## TASK INSTRUCTIONS:
Keep the lines exact and the pictures out as you repeat the following listing.

BEGIN

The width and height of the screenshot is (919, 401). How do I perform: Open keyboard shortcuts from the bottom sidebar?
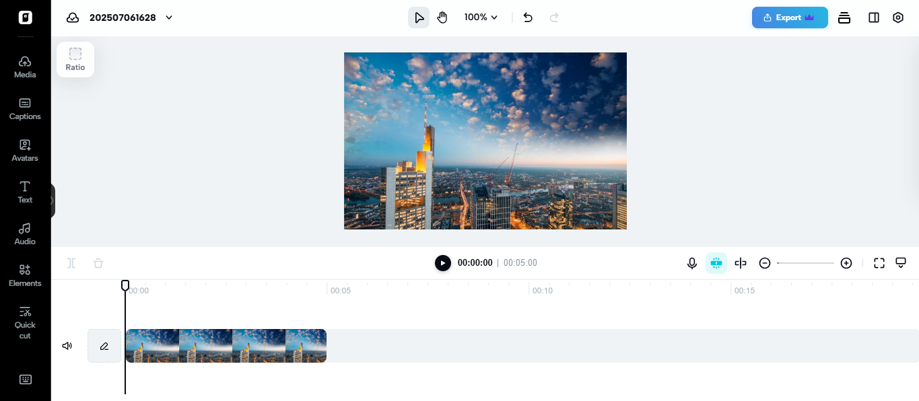(x=25, y=379)
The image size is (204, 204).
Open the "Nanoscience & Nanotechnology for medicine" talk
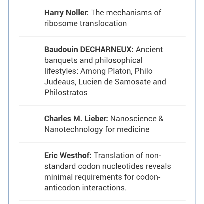click(137, 119)
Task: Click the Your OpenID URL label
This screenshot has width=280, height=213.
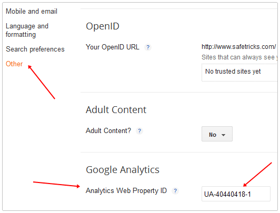Action: point(113,47)
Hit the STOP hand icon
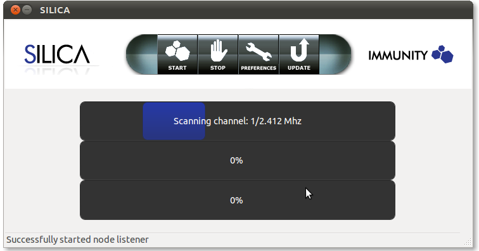The height and width of the screenshot is (251, 479). [x=218, y=51]
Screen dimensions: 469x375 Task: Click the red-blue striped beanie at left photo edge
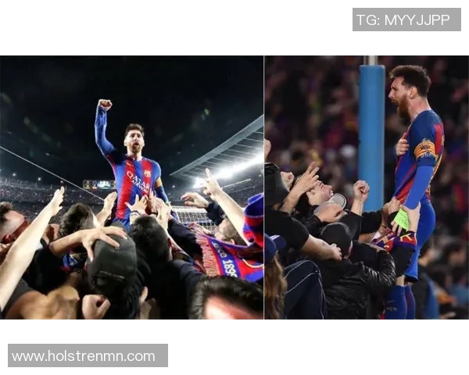(254, 218)
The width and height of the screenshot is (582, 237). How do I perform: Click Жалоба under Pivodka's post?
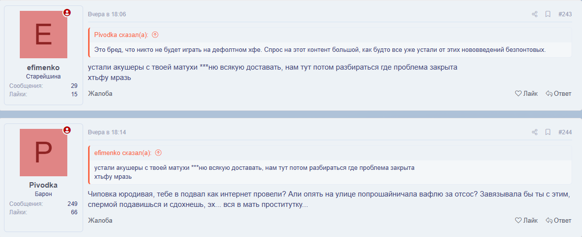click(x=100, y=220)
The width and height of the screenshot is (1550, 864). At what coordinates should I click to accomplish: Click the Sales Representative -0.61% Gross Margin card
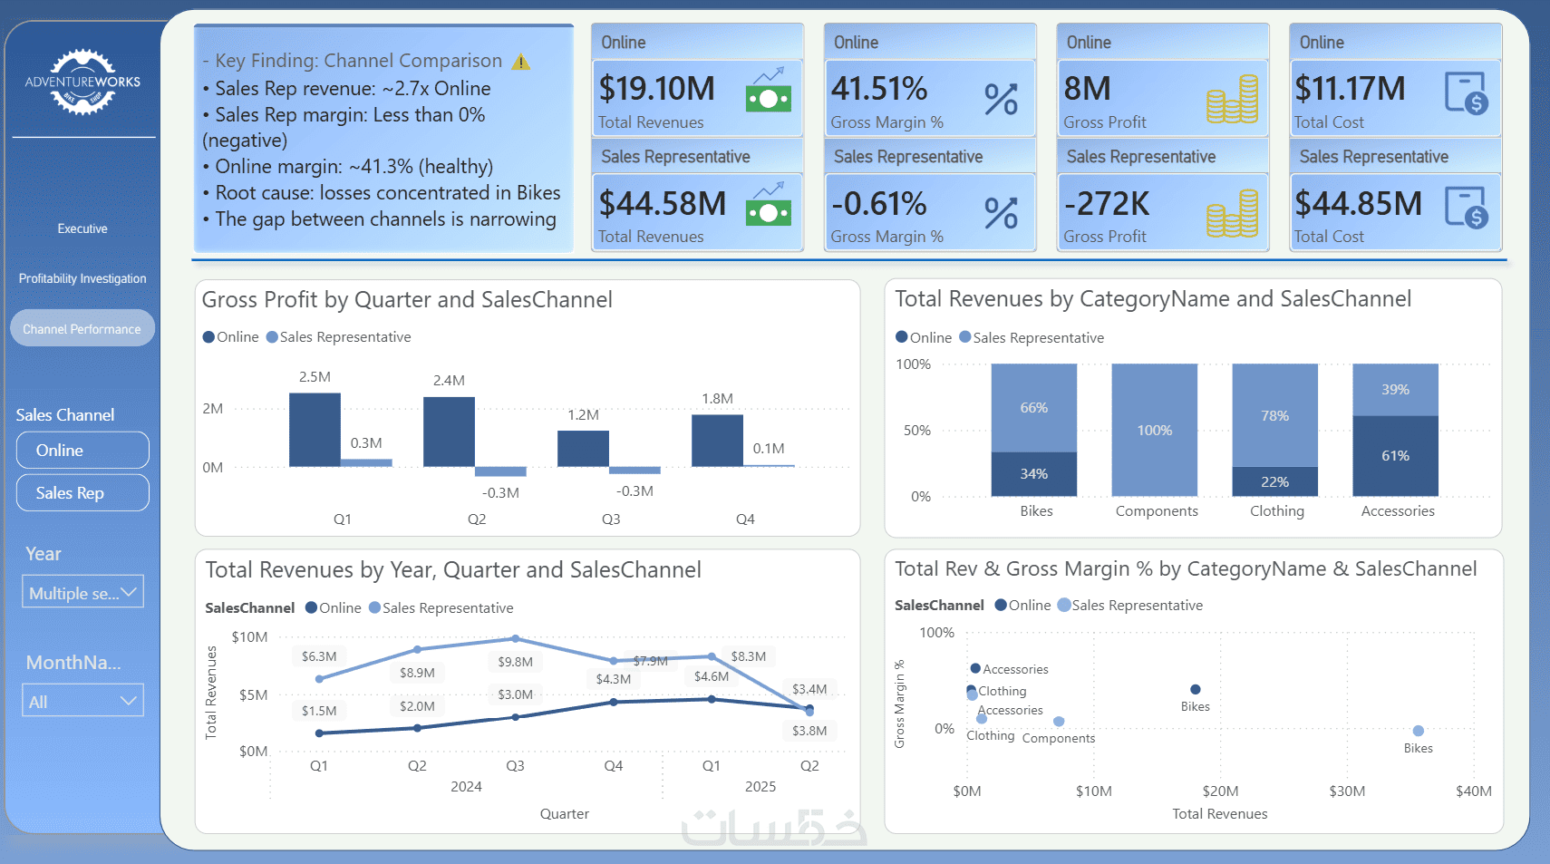(x=930, y=212)
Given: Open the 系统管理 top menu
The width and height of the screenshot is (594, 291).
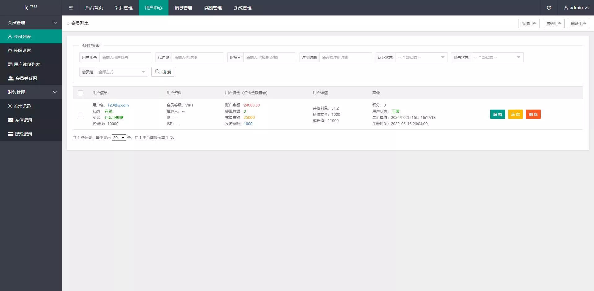Looking at the screenshot, I should click(x=243, y=8).
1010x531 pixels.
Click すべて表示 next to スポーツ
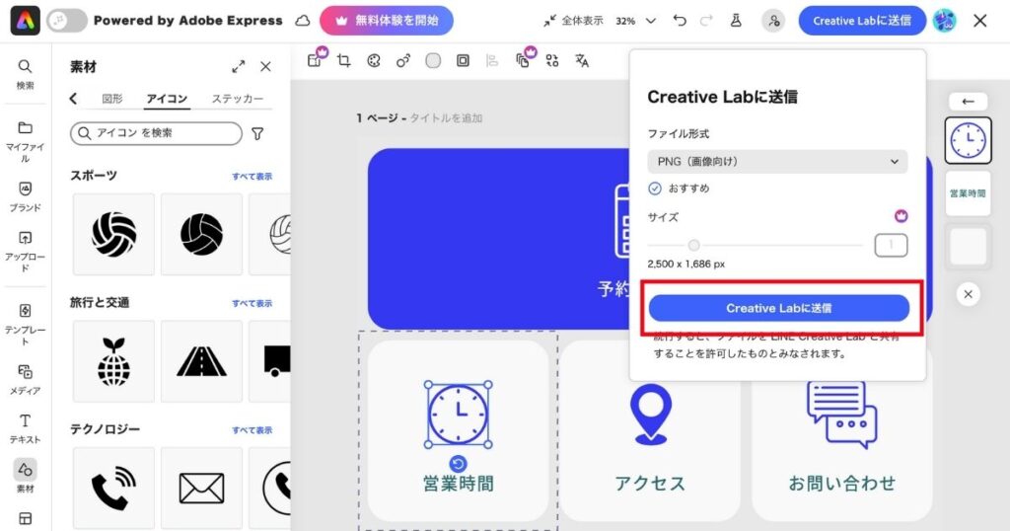click(x=252, y=177)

END

## WRITTEN ANSWER:
The width and height of the screenshot is (919, 401). How do I perform: Open keyboard shortcuts from the bottom sidebar?
(x=25, y=379)
The image size is (204, 204).
Open the "Nanoscience & Nanotechnology for medicine" talk
click(137, 119)
Task: Click the Your OpenID URL label
This screenshot has width=280, height=213.
Action: point(113,47)
Hit the STOP hand icon
The height and width of the screenshot is (251, 479). [x=218, y=51]
Screen dimensions: 469x375 Task: Click the red-blue striped beanie at left photo edge
(254, 218)
The width and height of the screenshot is (582, 237). How do I perform: Click Жалоба under Pivodka's post?
click(x=100, y=220)
The width and height of the screenshot is (1550, 864). At what coordinates should I click to accomplish: Click the Sales Representative -0.61% Gross Margin card
(x=930, y=212)
Given: Open the 系统管理 top menu
The width and height of the screenshot is (594, 291).
Looking at the screenshot, I should click(x=243, y=8).
1010x531 pixels.
Click すべて表示 next to スポーツ
click(x=252, y=177)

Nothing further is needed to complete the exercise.